日本で集団免疫が確立している?…研究者が提唱 コロナの死亡者数が日本で少ない理由か

ドクター備忘録

谷光 利昭 谷光 利昭

 秋に入っても新型コロナの猛威は続いています。ただ、全国の数字を見てみると8月7日の陽性者数1595人をピークに9月14日には265人と減少しております。死亡者数は漸増していますが累積陽性者数と比べると微々たるものです。

 8月31日現在の人口10万あたりの死亡者数はペルー(88・0人)が1位で、次いでベルギー、スペイン、イギリス。
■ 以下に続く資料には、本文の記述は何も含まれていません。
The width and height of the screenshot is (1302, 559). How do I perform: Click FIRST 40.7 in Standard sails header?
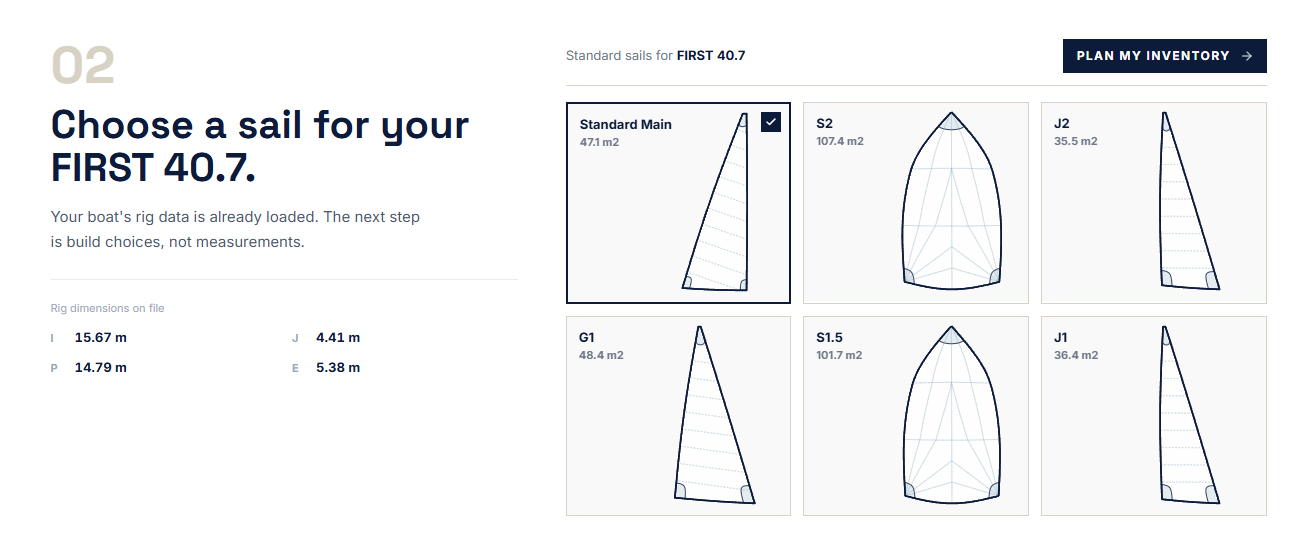[711, 56]
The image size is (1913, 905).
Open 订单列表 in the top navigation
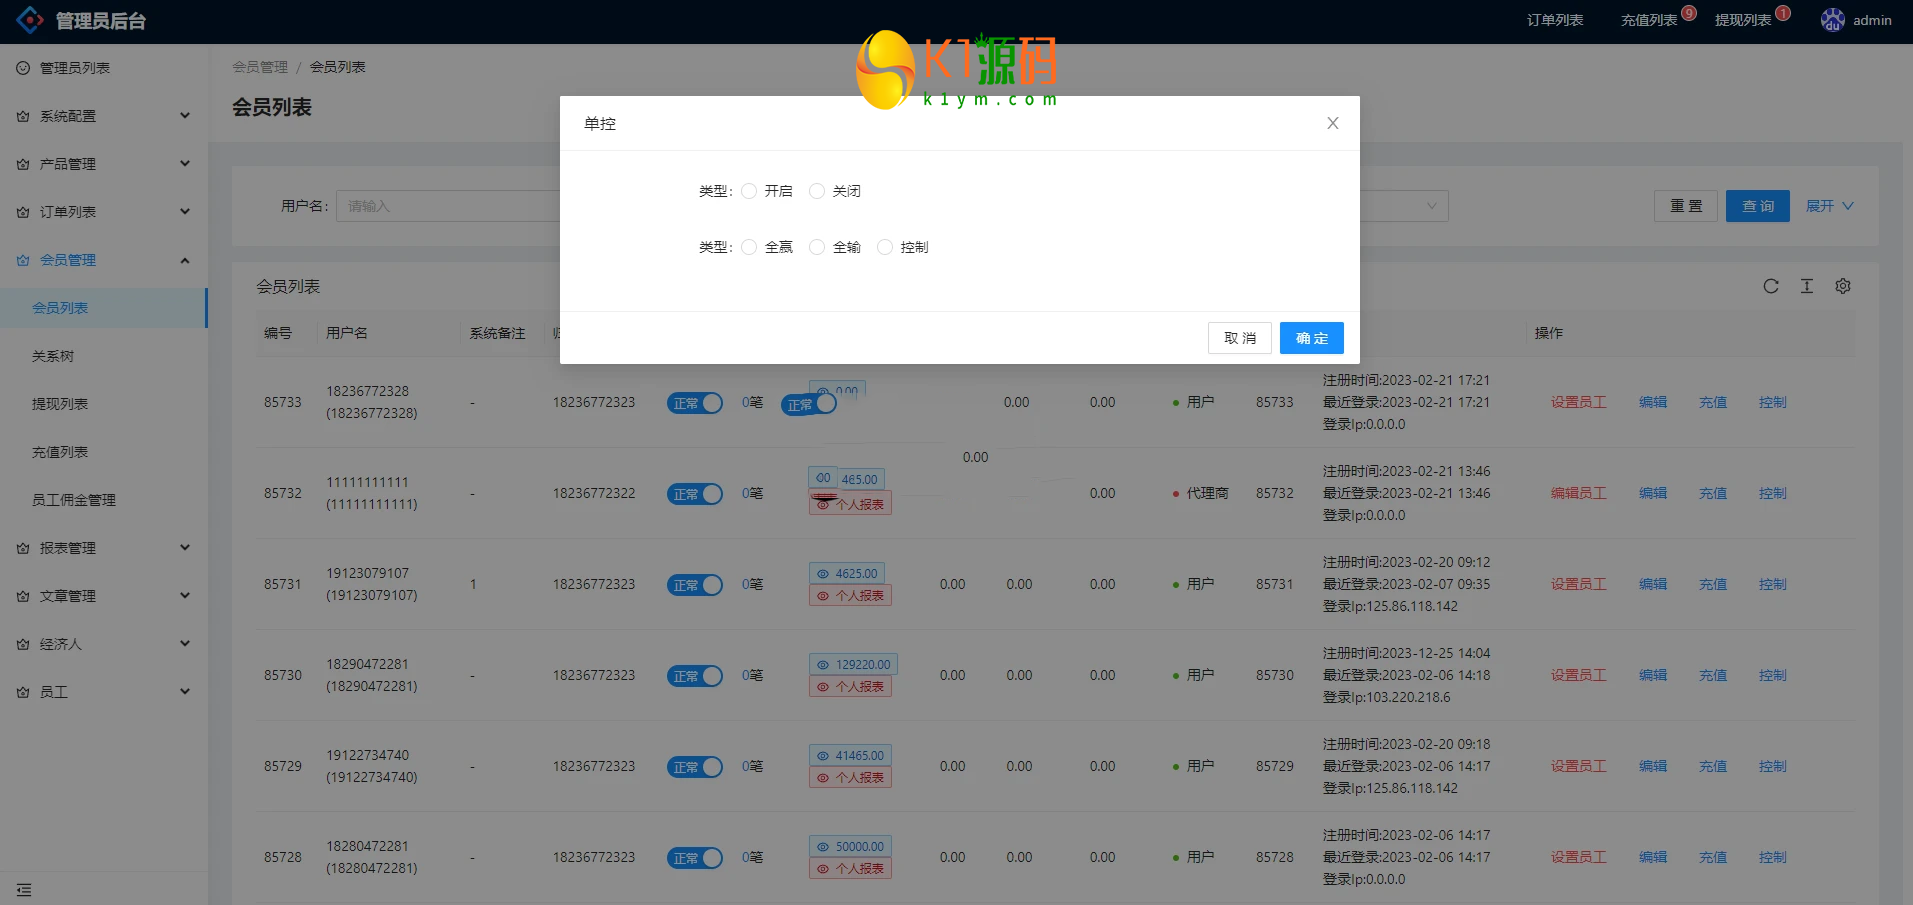[x=1554, y=20]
アメリカは55・6人で9位です。日本は1・0人と驚異的な少なさです。この原因はまだはっきりと分かっていません。

 土足で家に上がらない、清潔好きなどの国民性、BCGワクチンなど多くの説がありますが、京都大学特任教授の上久保医師は違う説を唱えておられます。我々日本人はすでに集団免疫が成立しているという説です。
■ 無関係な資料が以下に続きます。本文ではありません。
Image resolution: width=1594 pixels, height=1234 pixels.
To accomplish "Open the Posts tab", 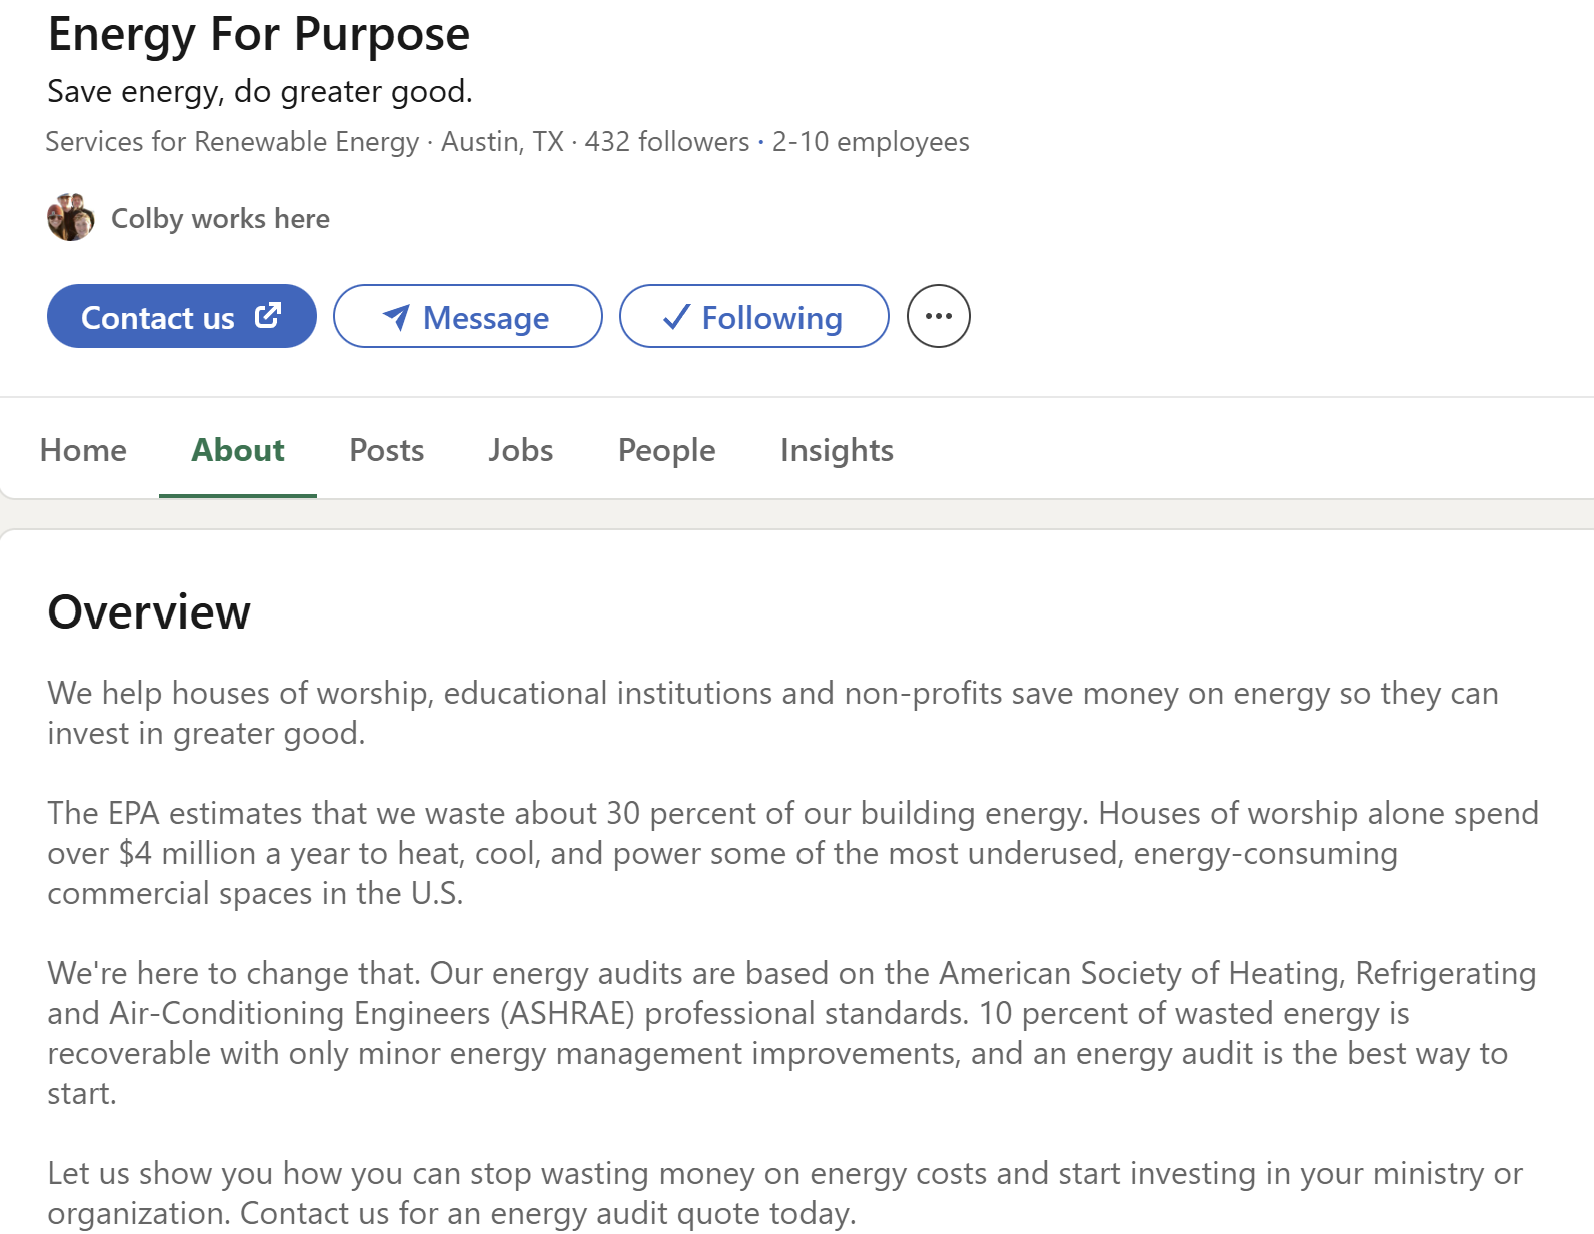I will [386, 450].
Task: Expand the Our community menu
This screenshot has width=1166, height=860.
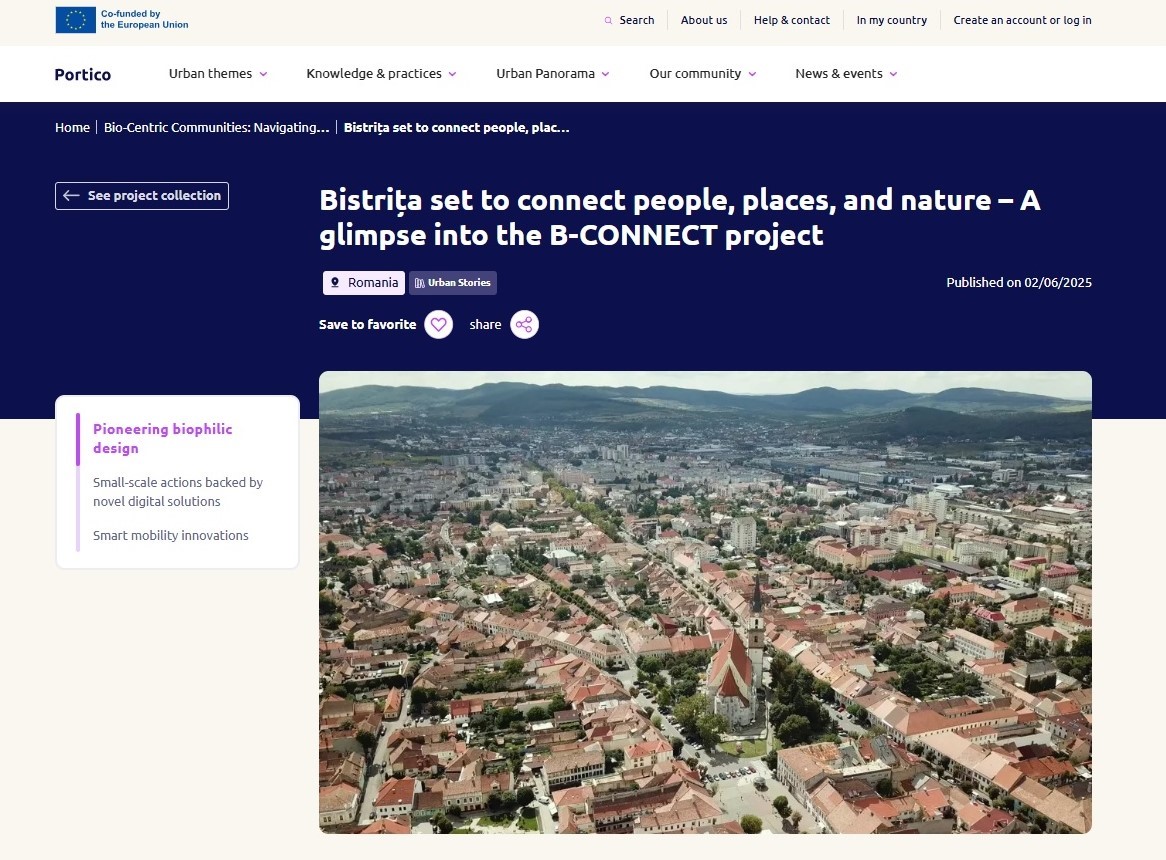Action: [702, 74]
 簡単に説明しますと、コロナウイルスは大別するとS、K、Gの3タイプがあります。Sのみに罹患(りかん)してもおおむね無症状で、Sから変異したKに罹患すると軽症で済みます。しかし、突然変異型とされるGに感染すると重症化しやすいです。欧米で流行しているのがGなのです。

 また、Sのみに感染してKに感染せずに、Gに感染した人は「抗体依存性感染増強(ADE)」効果により、更に重症化してしまうのです。ですから、欧米のように早期にロックダウンしたところはSやKが入らぬままGが入り重症化の患者さんが増えました。
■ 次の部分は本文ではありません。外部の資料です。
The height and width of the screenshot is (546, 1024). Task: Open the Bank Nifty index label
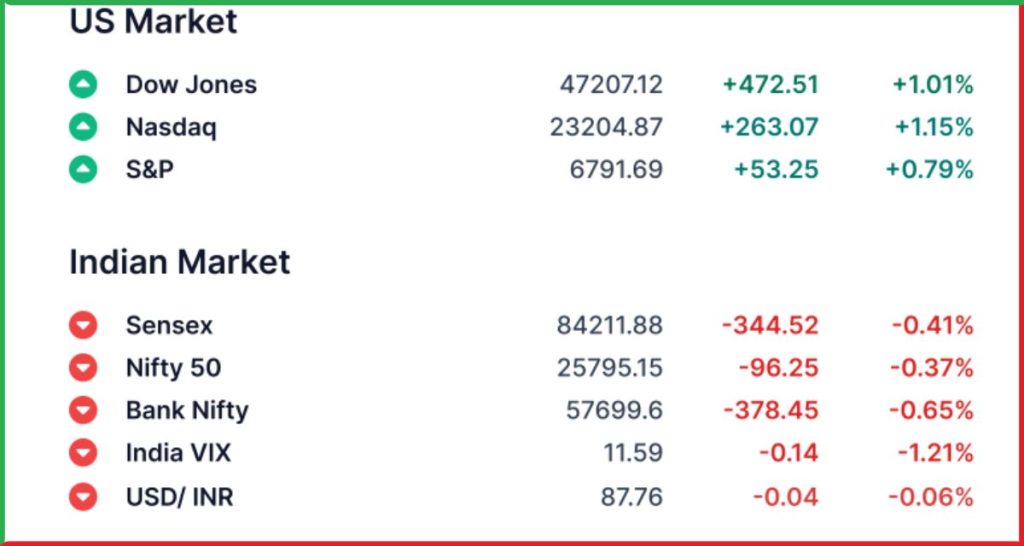tap(187, 410)
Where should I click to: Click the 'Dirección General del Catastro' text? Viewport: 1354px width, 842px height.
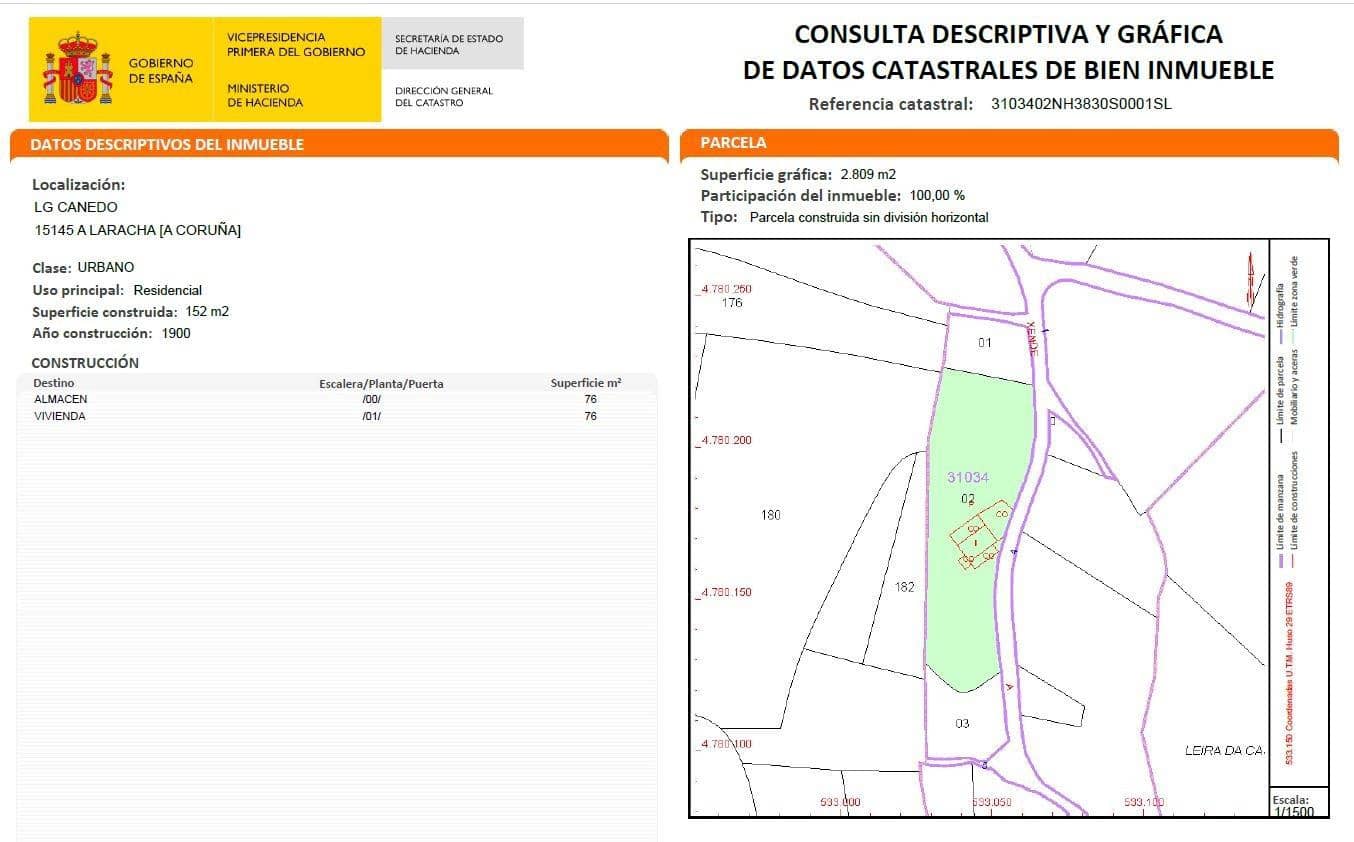pyautogui.click(x=444, y=96)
 日本では当初、中国からの渡航を禁止してなかったことが不幸中の幸いで、S、Kのウイルスが広がり集団免疫が確立したという考え方です。言われてみると、今年の冬はインフルエンザ検査をしても陽性の確率が低く、変な風邪が流行(はや)っているなという印象はありました。

 上久保医師によると第2波は来ないので、過度の自粛は失業率を増やし、自殺する人が多くなるので解除すべきとのことです。心情的には、この見解が正しく、以前の生活に戻りたいと願ってやみません。